Expand description
§Post-Quantum Cryptography Presets
Pre-configured NTT contexts for NIST post-quantum standards. One import, one line of code — instant access to ML-DSA and custom lattice schemes.
use vaea_ntt::pq::{PqScheme, PqNtt};
// ML-DSA-65 (NIST Level 3 digital signatures)
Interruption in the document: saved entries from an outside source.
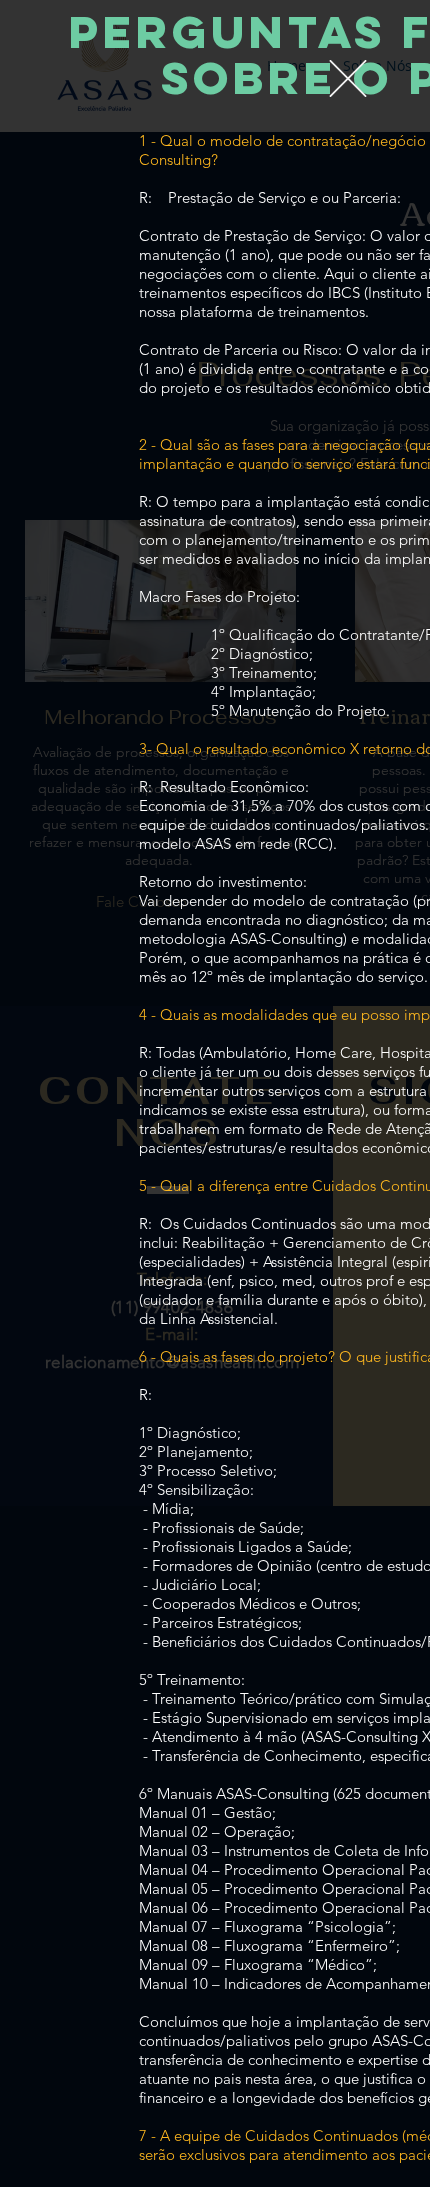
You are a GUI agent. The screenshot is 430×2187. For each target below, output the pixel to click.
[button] (348, 78)
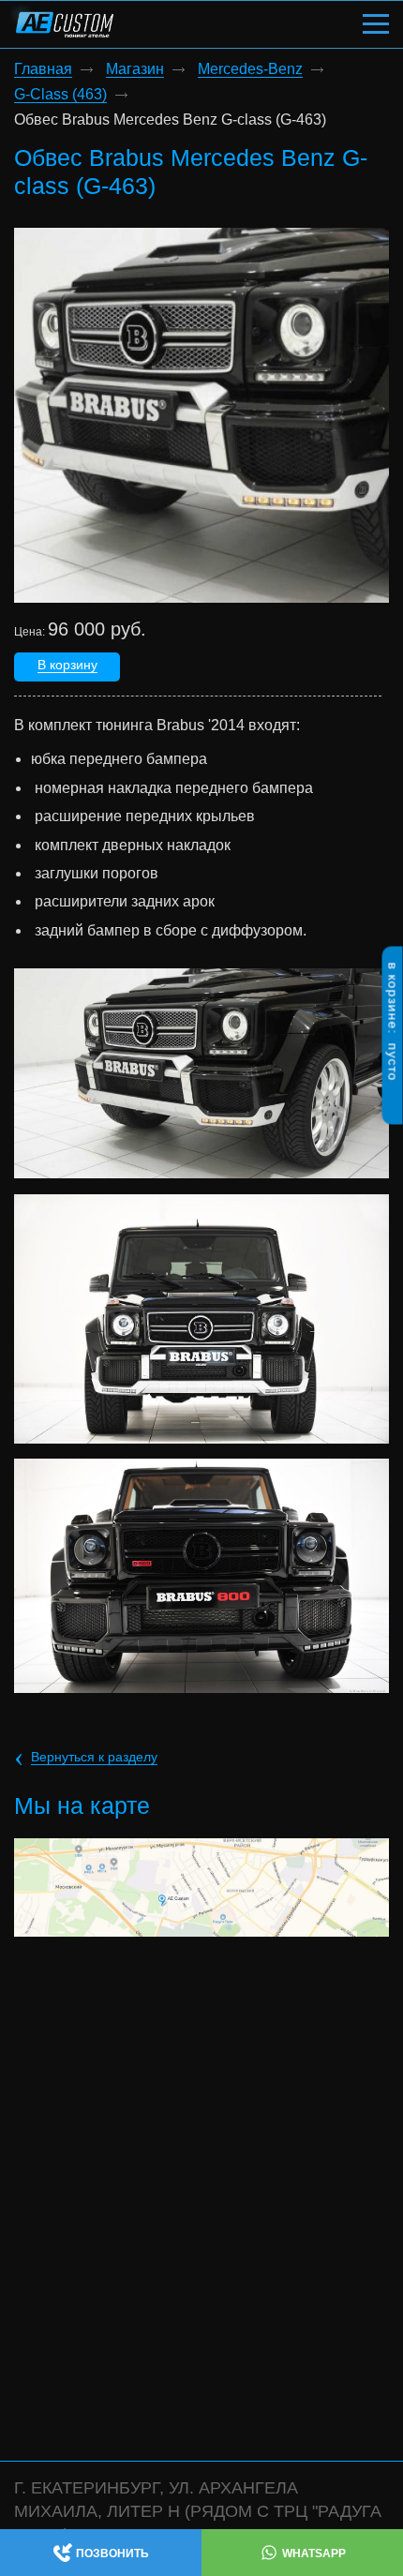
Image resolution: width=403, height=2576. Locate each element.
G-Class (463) (60, 94)
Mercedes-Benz (250, 69)
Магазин (135, 69)
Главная (43, 69)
let ntt = PqNtt::new(PqScheme::MlDsa65);
let mut poly = vec![0u32; ntt.n()];
poly[0] = 42;
ntt.forward(&mut poly);
ntt.inverse(&mut poly);
assert_eq!(poly[0], 42);§Why this matters
Other NTT libraries are single-scheme:
mlkem-native→ ML-KEM only (q=3329, int16, incomplete NTT)pqcrystals-dilithium→ ML-DSA only- SEAL/OpenFHE → FHE only, no ARM NEON
VaeaNTT covers ML-DSA + custom lattice + FHE with a single engine, NEON-optimized.
§Supported schemes
| Scheme | Standard | q | N | Notes |
|---|---|---|---|---|
| ML-DSA-44 | NIST Standard | 8380417 | 256 | Full negacyclic NTT |
| ML-DSA-65 | NIST Standard | 8380417 | 256 | Full negacyclic NTT |
| ML-DSA-87 | NIST Standard | 8380417 | 256 | Full negacyclic NTT |
§ML-KEM Note
ML-KEM uses q=3329 with N=256, but its NTT is an incomplete NTT (size-128 NTT over coefficient pairs), not a standard size-256 negacyclic NTT. This is because q−1 = 3328 = 2⁸×13 only has a 256th root of unity, not a 512th. A dedicated ML-KEM module with incomplete NTT support is planned.
Structs§
- PqNtt
- A ready-to-use NTT engine configured for a specific post-quantum scheme.
Enums§
- PqScheme
- NIST post-quantum cryptographic scheme.